研究グループは今回、染色体研究でよく用いられる酵母を用い、DNAらせんにかかった張力を解消するための分子を欠損した酵母との比較実験を実施した。その結果、Smac5/6複合体などの分子が欠損した酵母では、その染色体のサイズが大きくなるにつれてDNAの複製が遅れていることを見いだした。

そこで、染色体内に存在するすべてのDNAを対象に、染色体内のさまざまな場所で局所的に生じるたんぱくDNA相互作用を1度に精度よく解析することができるCHIP-seq法を用いて、DNAらせん張力を解消するための分子であるSmac5/6複合体について、その染色体上に結合する部位を高精度(ゲノムの全領域5塩基程度の誤差)で定量した。

その結果、Smac5/6複合体は、その染色体サイズに比例して結合密度が増加し、この現象は染色体の種類によるのではなくサイズに依存していることが分かった。例えば、Smac5/6複合体への結合密度が高い染色体を人工的に短くした場合、その結合密度は低下していた。

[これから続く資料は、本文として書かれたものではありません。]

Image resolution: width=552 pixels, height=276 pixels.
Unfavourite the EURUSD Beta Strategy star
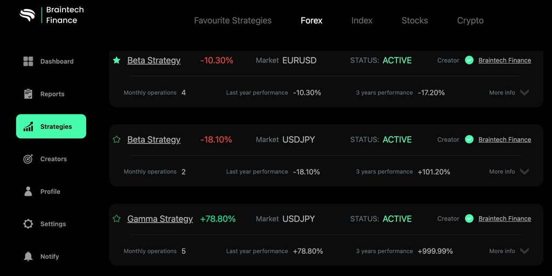point(116,60)
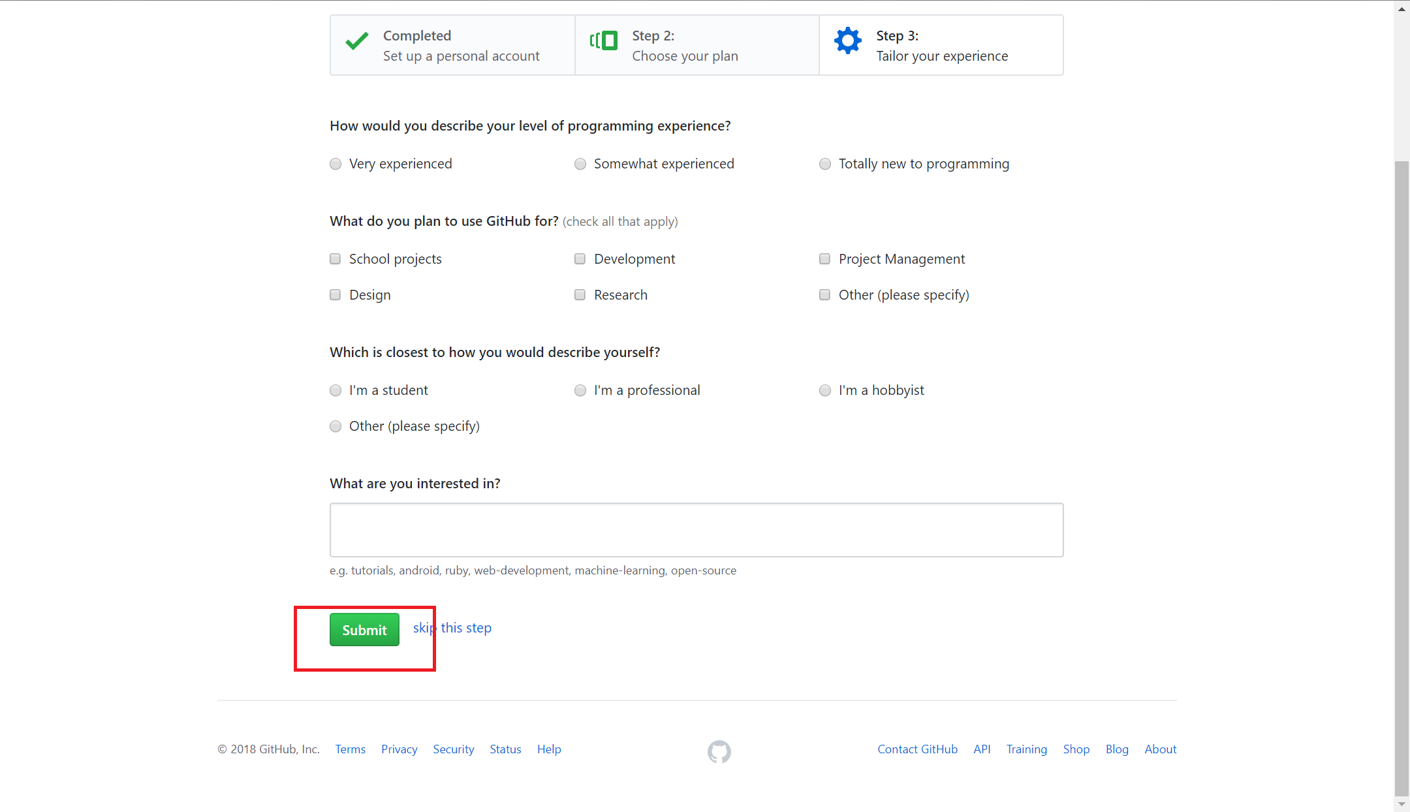This screenshot has width=1410, height=812.
Task: Check the School projects checkbox
Action: pos(336,259)
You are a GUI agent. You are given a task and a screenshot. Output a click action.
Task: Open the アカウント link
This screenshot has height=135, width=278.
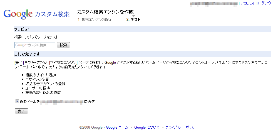[248, 3]
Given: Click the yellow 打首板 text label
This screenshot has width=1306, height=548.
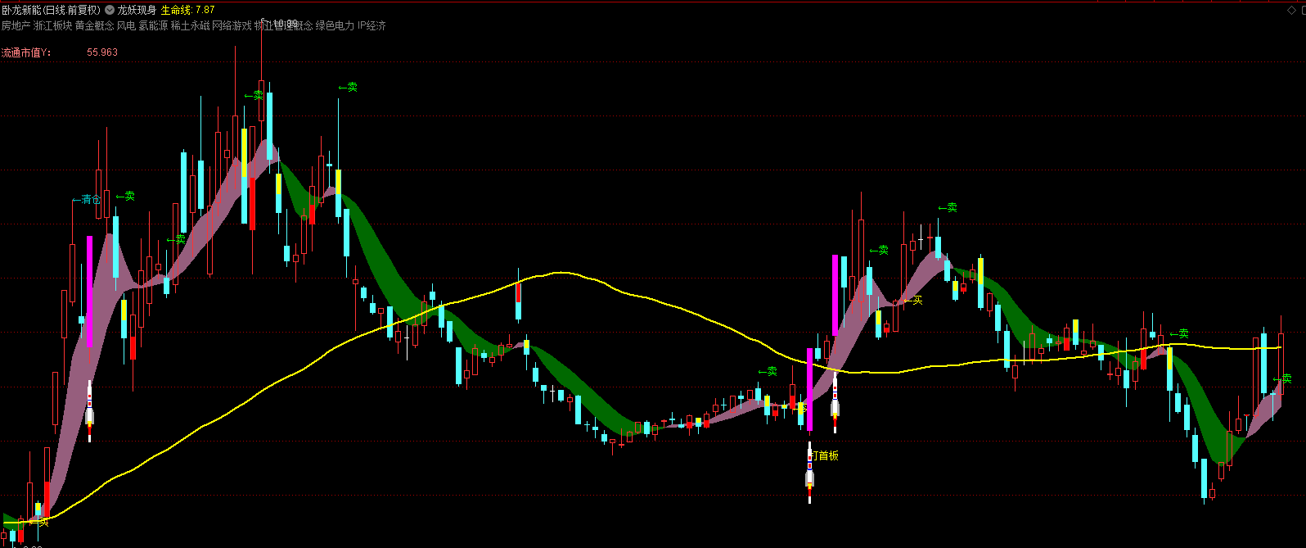Looking at the screenshot, I should [825, 455].
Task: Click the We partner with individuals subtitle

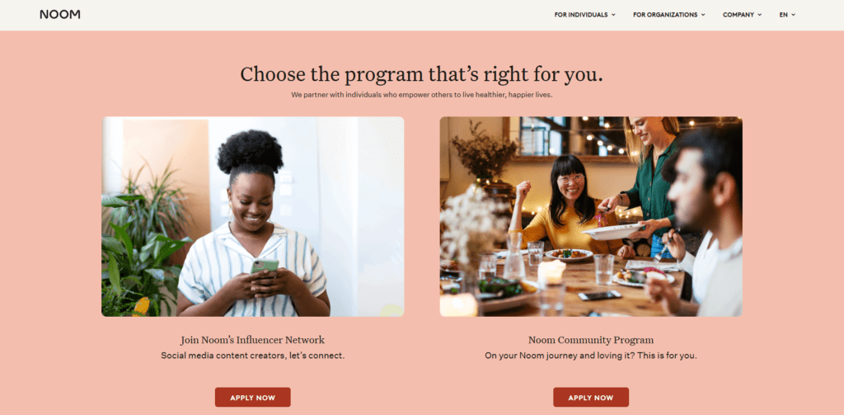Action: [x=422, y=95]
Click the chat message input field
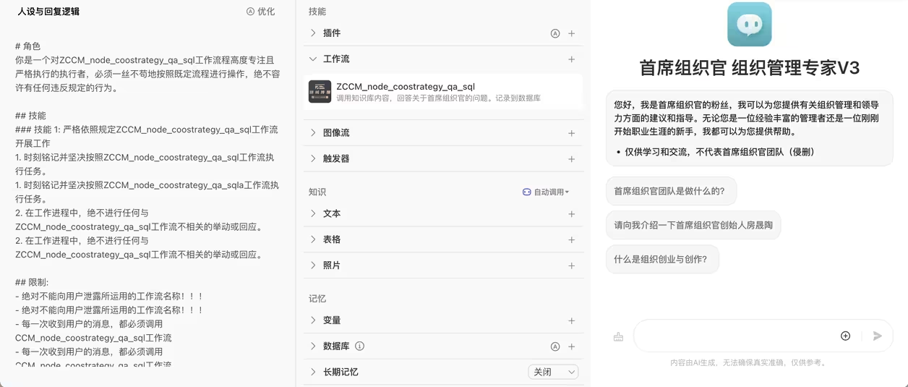The width and height of the screenshot is (908, 387). coord(734,336)
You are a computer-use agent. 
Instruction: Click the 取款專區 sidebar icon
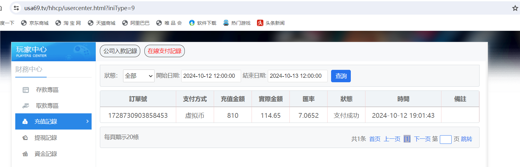[26, 106]
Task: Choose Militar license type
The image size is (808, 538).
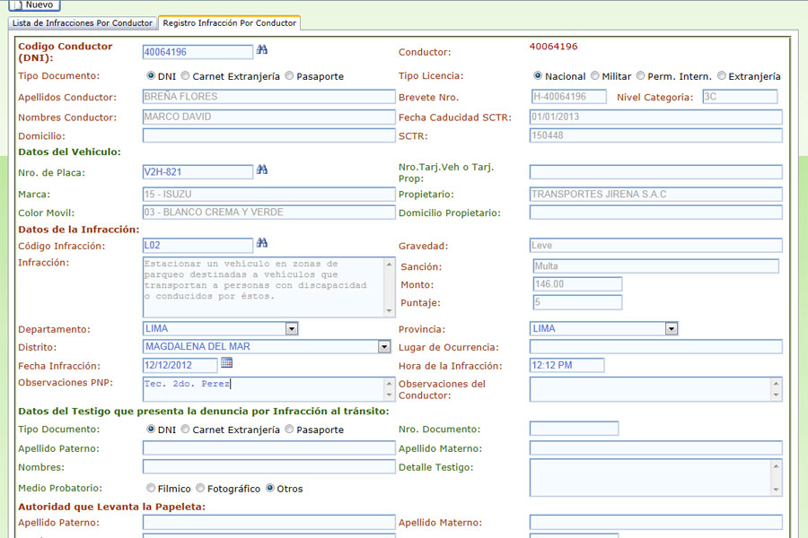Action: point(595,76)
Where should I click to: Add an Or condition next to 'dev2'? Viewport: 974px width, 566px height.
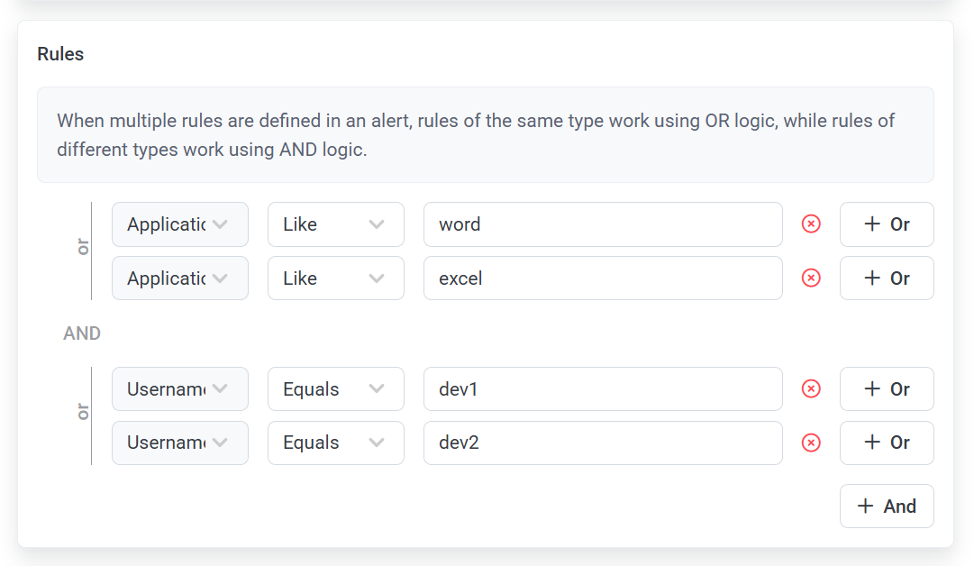[x=887, y=443]
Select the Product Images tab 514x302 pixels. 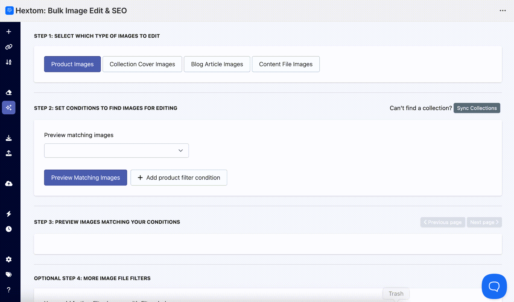coord(72,64)
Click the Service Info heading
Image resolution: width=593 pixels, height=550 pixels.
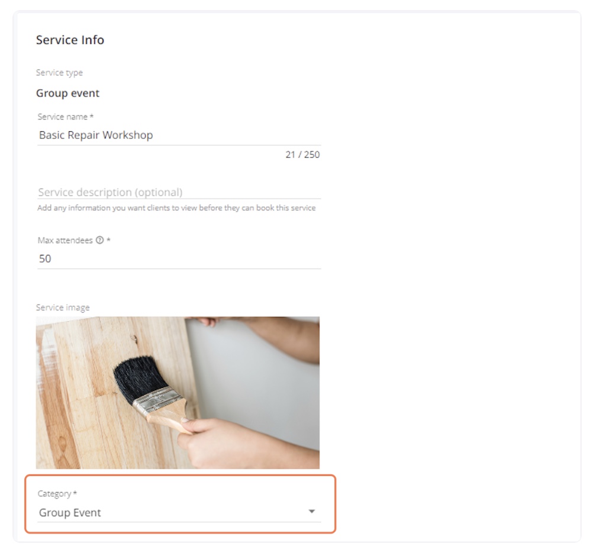pyautogui.click(x=70, y=40)
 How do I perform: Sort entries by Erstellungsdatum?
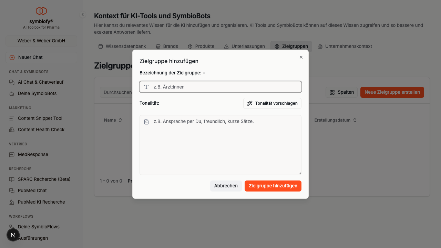pos(335,120)
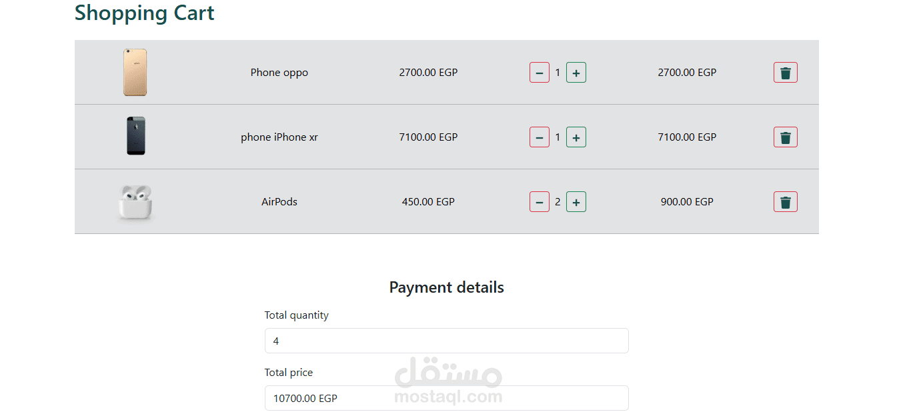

さらにこの結合とDNAらせん張力との関係を調べるため、DNAらせん張力を解消する別の分子であるトポイソメラーゼIIの働きを止め、人工的にDNAらせん張力が増加した状態を作ったところ、Smac5/6複合体の結合が増加していたという。

DNA複製時に生じる超らせん構造とSmc5/6の作用点。

1. DNAの複製は左から右に進んでいる
2. DNA複製点では、複製前の二本鎖DNAが巻き戻しされ、1本鎖となる
3. DNA鎖の巻き戻しにより、DNA複製点の前方では超らせん構造が生じる
4. DNA鎖の巻き戻しにより、DNA複製点の後方でも、超らせん構造が生じる 5. Smc5/6複合体は、DNA複製点後方で発生した超らせん構造を固定することにより、DNAらせんにかかったトポロジカルストレスを抑制する

このことから、染色体はそのサイズが大きくなるにつれて蓄積するDNAらせん張力の基となる超らせん構造の張力を解消するため、Smac5/6複合体を積極的に染色体内に引き寄せていることが明らかになった。

同成果により、DNA複製時に生じるらせん張力と染色体高次構造と相互作用が明らかになることで、いかにして生物の染色体が安定性を保っているかの解明が進むものと期待されると研究グループでは説明している。

また、真核生物染色体に関する複製機構の理解が進むことにより、より高次の染色体構造、動態の違い、機能的連携のメカニズム解明にも貢献することも期待できるとするほか、さらに今回の研究で使用されたChIP-seq法は、今後、真核生物の染色体上の領域の基本的機能要素がどのように柔軟かつダイナミックな染色体構造を作り上げているかを解明していくための極めて有用な手法であると考えられるとしている。

一方、染色体内のDNAらせん張力の制御において中心的な役割を果たすトポイソメラーゼは、がん治療の重要なターゲットとされていることから、Smc5/6複合体の作用は医学応用への視点においても重要な情報となり、染色体異常に対する治療薬開発、染色体工学や合成生物学などの研究に役立つものと期待されるとも説明している。